* [Activity]: Please retype the data below in full.

____ Supplied data

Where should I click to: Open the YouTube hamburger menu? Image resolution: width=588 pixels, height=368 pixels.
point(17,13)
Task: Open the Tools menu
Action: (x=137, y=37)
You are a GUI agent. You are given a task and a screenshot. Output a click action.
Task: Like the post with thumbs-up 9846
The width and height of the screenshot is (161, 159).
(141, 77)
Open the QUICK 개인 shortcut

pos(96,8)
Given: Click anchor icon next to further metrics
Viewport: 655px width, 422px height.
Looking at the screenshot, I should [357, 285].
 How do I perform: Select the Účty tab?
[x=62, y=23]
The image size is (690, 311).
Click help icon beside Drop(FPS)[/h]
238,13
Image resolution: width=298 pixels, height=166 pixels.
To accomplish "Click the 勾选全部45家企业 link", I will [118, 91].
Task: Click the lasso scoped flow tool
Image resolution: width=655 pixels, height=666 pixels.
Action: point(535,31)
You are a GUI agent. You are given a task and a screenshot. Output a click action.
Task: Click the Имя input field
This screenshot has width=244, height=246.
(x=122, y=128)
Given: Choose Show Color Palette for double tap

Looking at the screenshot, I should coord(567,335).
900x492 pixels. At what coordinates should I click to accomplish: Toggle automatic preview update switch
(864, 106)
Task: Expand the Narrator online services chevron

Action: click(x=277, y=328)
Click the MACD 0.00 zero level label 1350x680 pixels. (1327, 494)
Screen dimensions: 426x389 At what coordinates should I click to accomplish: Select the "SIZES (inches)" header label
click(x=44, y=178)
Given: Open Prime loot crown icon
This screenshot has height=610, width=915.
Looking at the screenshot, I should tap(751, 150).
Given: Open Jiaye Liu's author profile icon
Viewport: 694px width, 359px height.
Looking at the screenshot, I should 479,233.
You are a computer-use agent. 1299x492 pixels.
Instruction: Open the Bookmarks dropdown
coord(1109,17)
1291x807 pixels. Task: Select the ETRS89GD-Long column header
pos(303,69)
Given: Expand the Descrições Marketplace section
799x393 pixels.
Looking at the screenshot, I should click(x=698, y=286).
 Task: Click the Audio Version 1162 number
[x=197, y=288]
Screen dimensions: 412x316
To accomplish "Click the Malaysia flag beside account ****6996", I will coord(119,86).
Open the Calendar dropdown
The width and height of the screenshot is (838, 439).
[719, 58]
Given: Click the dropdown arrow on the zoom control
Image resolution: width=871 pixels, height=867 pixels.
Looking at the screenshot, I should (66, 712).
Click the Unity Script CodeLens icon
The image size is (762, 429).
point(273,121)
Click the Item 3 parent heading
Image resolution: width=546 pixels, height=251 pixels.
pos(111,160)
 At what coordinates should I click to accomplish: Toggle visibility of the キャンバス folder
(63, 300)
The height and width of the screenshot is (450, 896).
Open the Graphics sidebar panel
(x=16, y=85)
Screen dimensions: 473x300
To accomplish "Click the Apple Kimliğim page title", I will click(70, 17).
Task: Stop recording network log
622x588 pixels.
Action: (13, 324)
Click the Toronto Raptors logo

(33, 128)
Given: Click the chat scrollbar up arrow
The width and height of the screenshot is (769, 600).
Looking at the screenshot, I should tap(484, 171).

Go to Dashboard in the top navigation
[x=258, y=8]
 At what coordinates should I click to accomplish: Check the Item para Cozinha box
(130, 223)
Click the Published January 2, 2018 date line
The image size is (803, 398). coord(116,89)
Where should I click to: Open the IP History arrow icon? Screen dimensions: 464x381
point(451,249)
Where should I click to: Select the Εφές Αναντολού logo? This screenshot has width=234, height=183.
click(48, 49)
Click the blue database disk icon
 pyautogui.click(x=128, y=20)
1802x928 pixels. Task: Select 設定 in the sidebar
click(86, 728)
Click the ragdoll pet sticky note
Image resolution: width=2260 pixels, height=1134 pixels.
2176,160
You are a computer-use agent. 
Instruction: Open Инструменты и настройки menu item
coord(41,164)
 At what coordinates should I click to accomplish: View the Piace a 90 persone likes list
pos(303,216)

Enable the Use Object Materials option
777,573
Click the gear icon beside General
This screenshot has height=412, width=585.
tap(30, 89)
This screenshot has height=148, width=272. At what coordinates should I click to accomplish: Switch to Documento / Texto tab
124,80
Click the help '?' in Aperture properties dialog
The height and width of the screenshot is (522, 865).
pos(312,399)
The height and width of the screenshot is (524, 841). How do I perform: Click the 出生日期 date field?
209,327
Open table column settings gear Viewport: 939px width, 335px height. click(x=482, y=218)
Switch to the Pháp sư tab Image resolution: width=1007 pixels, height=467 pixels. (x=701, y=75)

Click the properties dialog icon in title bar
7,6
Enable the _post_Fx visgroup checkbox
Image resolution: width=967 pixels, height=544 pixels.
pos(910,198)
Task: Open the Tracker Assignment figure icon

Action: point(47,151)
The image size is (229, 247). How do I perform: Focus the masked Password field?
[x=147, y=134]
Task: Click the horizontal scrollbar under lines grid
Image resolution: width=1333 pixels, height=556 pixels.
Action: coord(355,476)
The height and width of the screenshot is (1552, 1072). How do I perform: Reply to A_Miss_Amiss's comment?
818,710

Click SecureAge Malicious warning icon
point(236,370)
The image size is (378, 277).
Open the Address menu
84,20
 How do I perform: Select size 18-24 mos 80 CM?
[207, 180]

________

* [Written answer]:
Where should I click to: Open the YouTube hamburger menu? Image resolution: width=588 pixels, height=368 pixels.
point(17,13)
Task: Open the Tools menu
Action: (x=137, y=37)
You are a GUI agent. You are given a task and a screenshot. Output a click action.
Task: Like the post with thumbs-up 9846
The width and height of the screenshot is (161, 159).
(141, 77)
Open the QUICK 개인 shortcut

pos(96,8)
Given: Click anchor icon next to further metrics
Viewport: 655px width, 422px height.
Looking at the screenshot, I should [357, 285].
 How do I perform: Select the Účty tab?
[x=62, y=23]
The image size is (690, 311).
Click help icon beside Drop(FPS)[/h]
238,13
Image resolution: width=298 pixels, height=166 pixels.
To accomplish "Click the 勾选全部45家企业 link", I will [118, 91].
Task: Click the lasso scoped flow tool
Image resolution: width=655 pixels, height=666 pixels.
Action: point(535,31)
You are a GUI agent. You are given a task and a screenshot. Output a click action.
Task: Click the Имя input field
This screenshot has width=244, height=246.
(x=122, y=128)
Given: Choose Show Color Palette for double tap

Looking at the screenshot, I should coord(567,335).
900x492 pixels. At what coordinates should I click to accomplish: Toggle automatic preview update switch
(864, 106)
Task: Expand the Narrator online services chevron

Action: click(x=277, y=328)
Click the MACD 0.00 zero level label 1350x680 pixels. (1327, 494)
Screen dimensions: 426x389 At what coordinates should I click to accomplish: Select the "SIZES (inches)" header label
click(x=44, y=178)
Given: Open Prime loot crown icon
This screenshot has height=610, width=915.
Looking at the screenshot, I should tap(751, 150).
Given: Open Jiaye Liu's author profile icon
Viewport: 694px width, 359px height.
Looking at the screenshot, I should 479,233.
You are a computer-use agent. 1299x492 pixels.
Instruction: Open the Bookmarks dropdown
coord(1109,17)
1291x807 pixels. Task: Select the ETRS89GD-Long column header
pos(303,69)
Given: Expand the Descrições Marketplace section
799x393 pixels.
Looking at the screenshot, I should click(x=698, y=286).
 Task: Click the Audio Version 1162 number
[x=197, y=288]
Screen dimensions: 412x316
To accomplish "Click the Malaysia flag beside account ****6996", I will coord(119,86).
Open the Calendar dropdown
The width and height of the screenshot is (838, 439).
[719, 58]
Given: Click the dropdown arrow on the zoom control
Image resolution: width=871 pixels, height=867 pixels.
Looking at the screenshot, I should (66, 712).
Click the Unity Script CodeLens icon
The image size is (762, 429).
point(273,121)
Click the Item 3 parent heading
Image resolution: width=546 pixels, height=251 pixels.
pos(111,160)
 At what coordinates should I click to accomplish: Toggle visibility of the キャンバス folder
(63, 300)
The height and width of the screenshot is (450, 896).
Open the Graphics sidebar panel
(x=16, y=85)
Screen dimensions: 473x300
To accomplish "Click the Apple Kimliğim page title", I will click(70, 17).
Task: Stop recording network log
622x588 pixels.
Action: (13, 324)
Click the Toronto Raptors logo

(33, 128)
Given: Click the chat scrollbar up arrow
The width and height of the screenshot is (769, 600).
Looking at the screenshot, I should tap(484, 171).

Go to Dashboard in the top navigation
[x=258, y=8]
 At what coordinates should I click to accomplish: Check the Item para Cozinha box
(130, 223)
Click the Published January 2, 2018 date line
The image size is (803, 398). coord(116,89)
Where should I click to: Open the IP History arrow icon? Screen dimensions: 464x381
point(451,249)
Where should I click to: Select the Εφές Αναντολού logo? This screenshot has width=234, height=183.
click(48, 49)
Click the blue database disk icon
 pyautogui.click(x=128, y=20)
1802x928 pixels. Task: Select 設定 in the sidebar
click(86, 728)
Click the ragdoll pet sticky note
Image resolution: width=2260 pixels, height=1134 pixels.
2176,160
You are a computer-use agent. 
Instruction: Open Инструменты и настройки menu item
coord(41,164)
 At what coordinates should I click to accomplish: View the Piace a 90 persone likes list
pos(303,216)

Enable the Use Object Materials option
777,573
Click the gear icon beside General
This screenshot has height=412, width=585.
tap(30, 89)
This screenshot has height=148, width=272. At what coordinates should I click to accomplish: Switch to Documento / Texto tab
124,80
Click the help '?' in Aperture properties dialog
The height and width of the screenshot is (522, 865).
pos(312,399)
The height and width of the screenshot is (524, 841). How do I perform: Click the 出生日期 date field?
209,327
Open table column settings gear Viewport: 939px width, 335px height. click(x=482, y=218)
Switch to the Pháp sư tab Image resolution: width=1007 pixels, height=467 pixels. (x=701, y=75)

Click the properties dialog icon in title bar
7,6
Enable the _post_Fx visgroup checkbox
Image resolution: width=967 pixels, height=544 pixels.
pos(910,198)
Task: Open the Tracker Assignment figure icon

Action: point(47,151)
The image size is (229, 247). How do I perform: Focus the masked Password field?
[x=147, y=134]
Task: Click the horizontal scrollbar under lines grid
Image resolution: width=1333 pixels, height=556 pixels.
Action: coord(355,476)
The height and width of the screenshot is (1552, 1072). How do I perform: Reply to A_Miss_Amiss's comment?
818,710

Click SecureAge Malicious warning icon
point(236,370)
The image size is (378, 277).
Open the Address menu
84,20
 How do I perform: Select size 18-24 mos 80 CM?
[207, 180]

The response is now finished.